Europe's consumer electronics retailer Dixons Retail Plc on Thursday said its like-for-like sales for the 12-week period ended Jan 8, 2011, fell 2 percent as sales fell 1 percent in local currency due to adverse weather conditions in the run up to Christmas.
The company, which makes all its profits in the second-half, said it now expects its full-year underlying pretax profit to be in the range of £100 million to £110 million and around the bottom end of current consensus forecasts.
We remain cautious about the economic outlook across our markets, but we will continue to deliver on our renewal and transformation plan as we make the business better, easier and cheaper to run and deliver an unbeatable combination of value, choice and service for customers, said chief executive John Browett in a statement.

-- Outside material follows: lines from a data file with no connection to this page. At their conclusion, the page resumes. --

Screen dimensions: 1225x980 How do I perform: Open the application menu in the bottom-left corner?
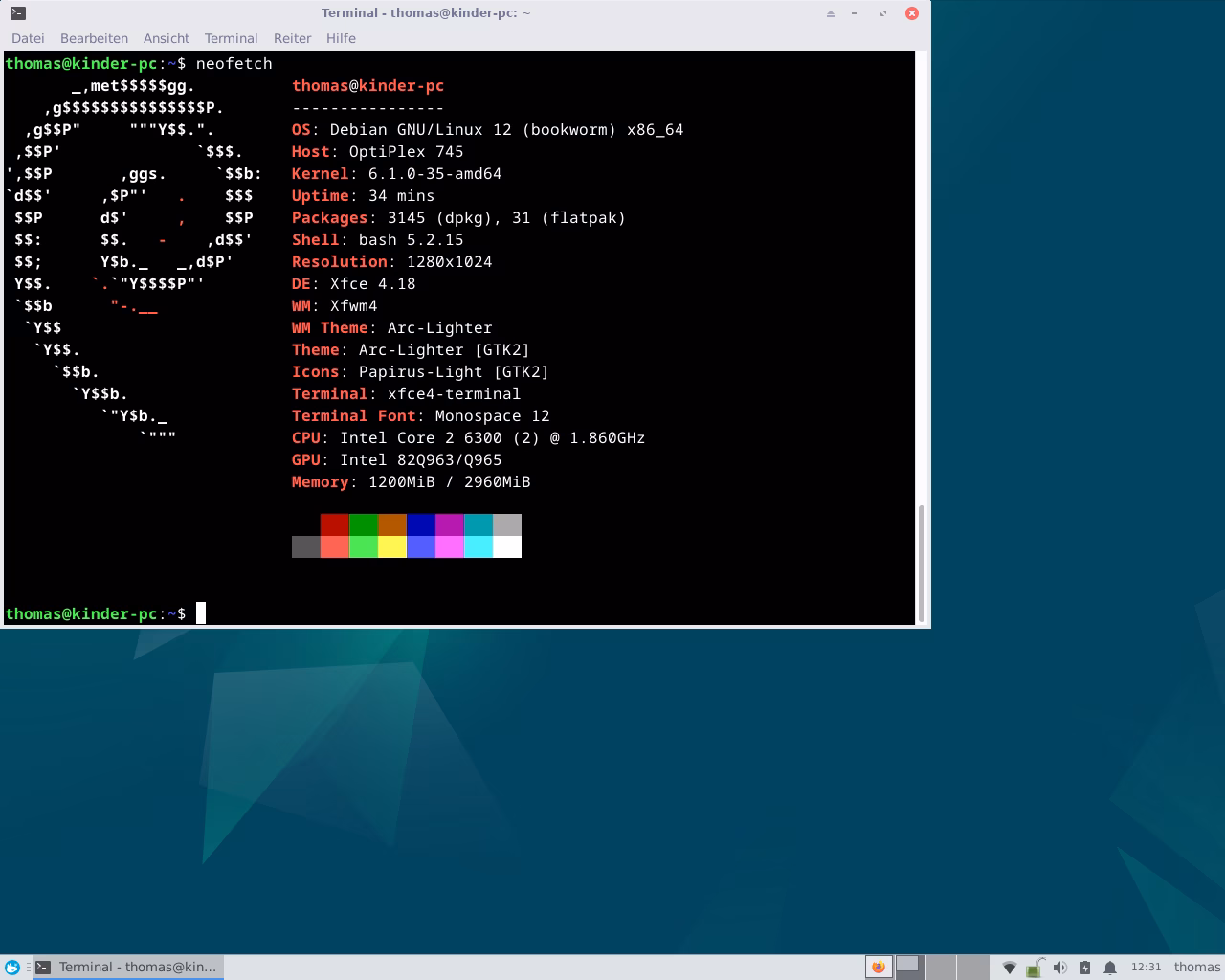(x=12, y=967)
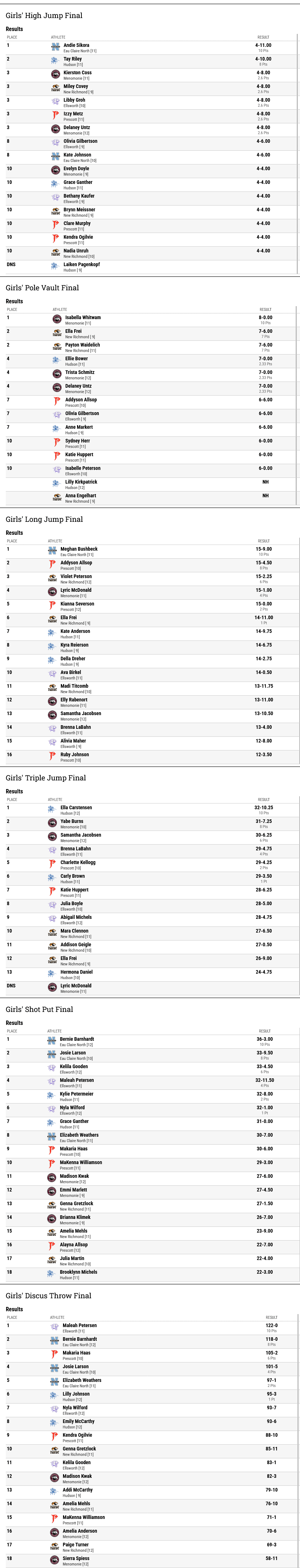The image size is (300, 1568).
Task: Open Kierston Coss athlete page
Action: (78, 72)
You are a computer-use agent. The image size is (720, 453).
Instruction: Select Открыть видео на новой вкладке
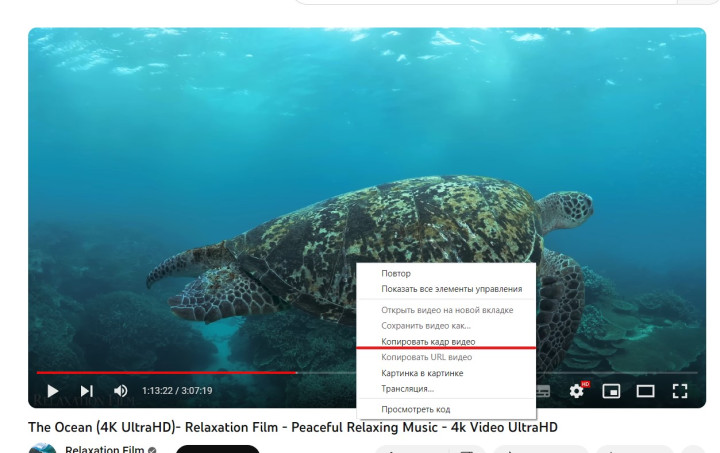point(446,310)
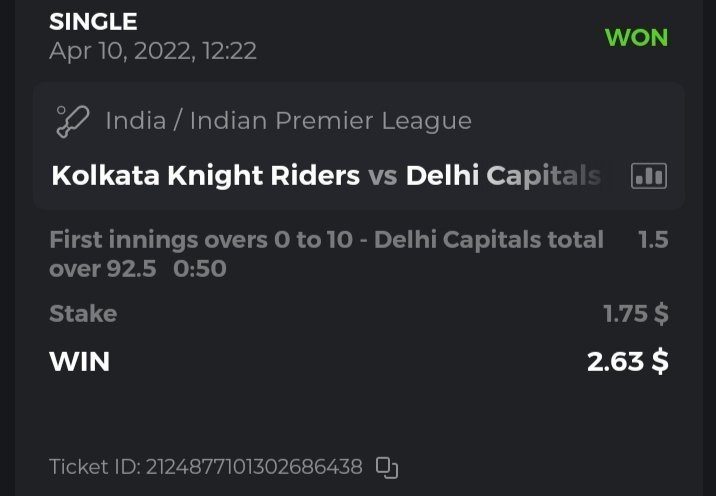Select Delhi Capitals team name
The height and width of the screenshot is (496, 716).
tap(503, 177)

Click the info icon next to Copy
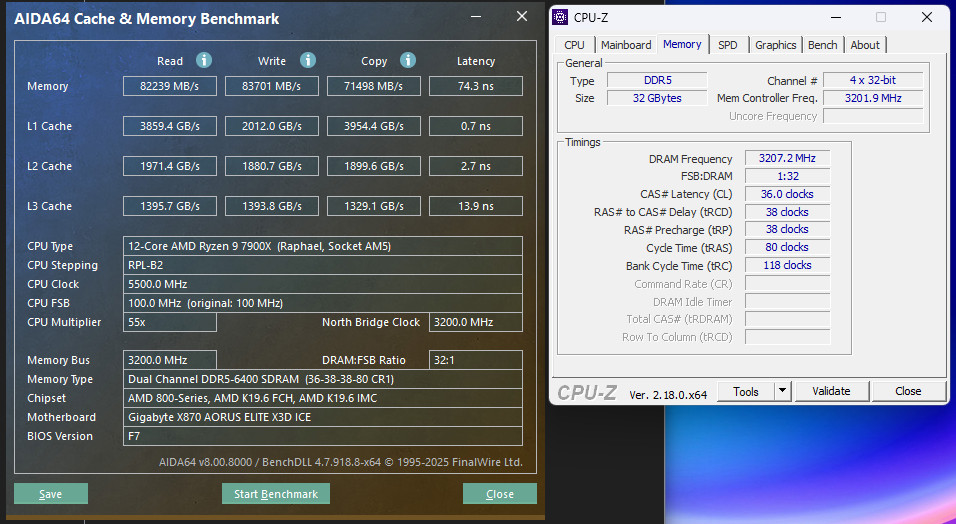point(410,60)
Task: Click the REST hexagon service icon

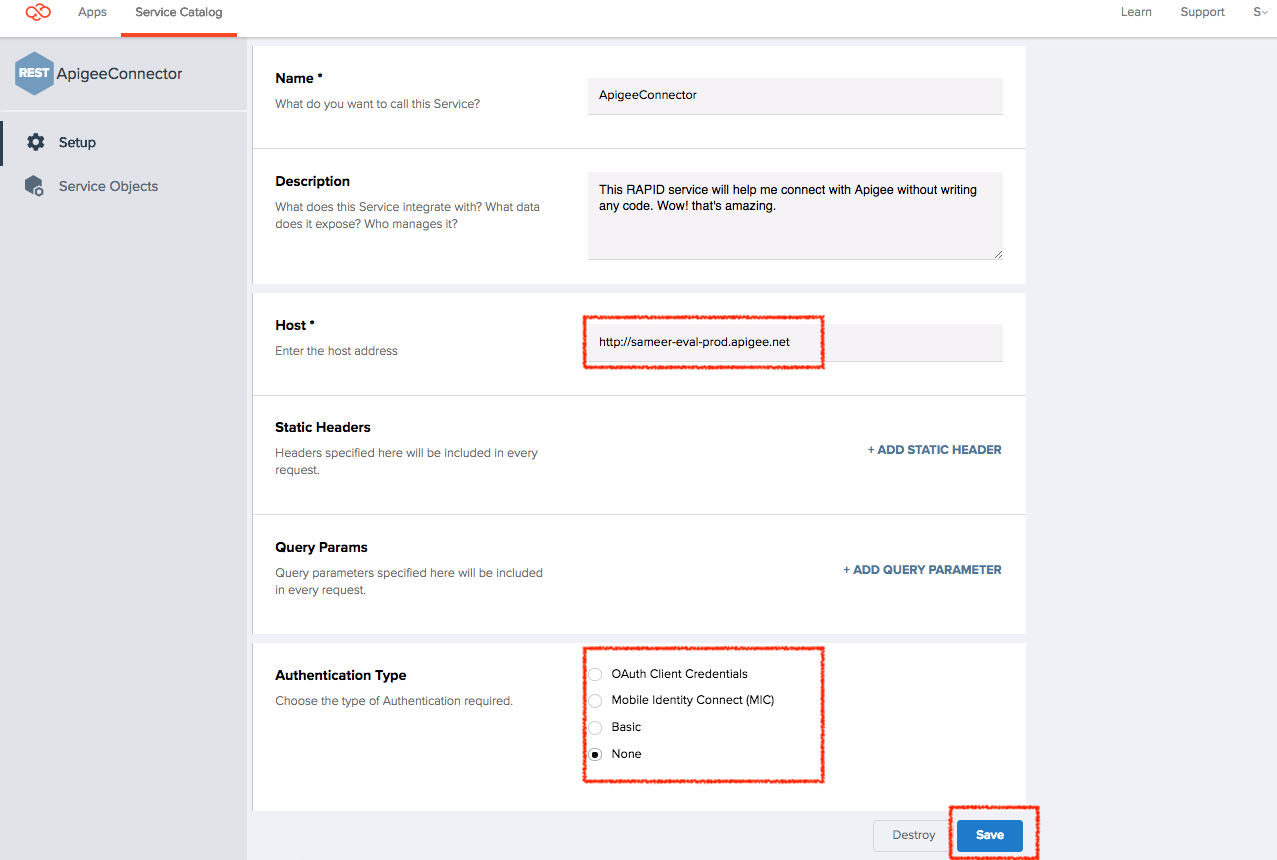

Dixons Retail said its sales in UK fell by an estimated 2 percent due to adverse pre-Christmas weather, but that Nordic like-for-like sales grew 11 percent. It said its gross margins across the group were down 0.2 percent year-on-year.
Sales of the company's e-commerce division fell 7 percent during the period principally due to transfer of sales of higher value products to multichannel that grew by 8 percent.
Italian operations performed better than expected, offset by weaker environments in Greece and Spain, the company said in a statement, adding that it was pleased with the performance of its reformatted stores which trade ahead of the market.
The adverse weather conditions reduced footfall in the run up to Christmas day. We saw strong trade in the post Christmas Sale as customers were keen to take advantage of our great deals on 3D TVs, Apple products, tablets and white goods ahead of the rise in VAT in the UK, said Browett.
Dixons is two and a half years into a turnaround plan focused on selling underperforming businesses, cutting costs, revamping stores, opening larger stores, and improving product ranges and service.
Shares of Dixons Retail closed unchanged at 23.73 pence on Wednesday on the London Stock Exchange.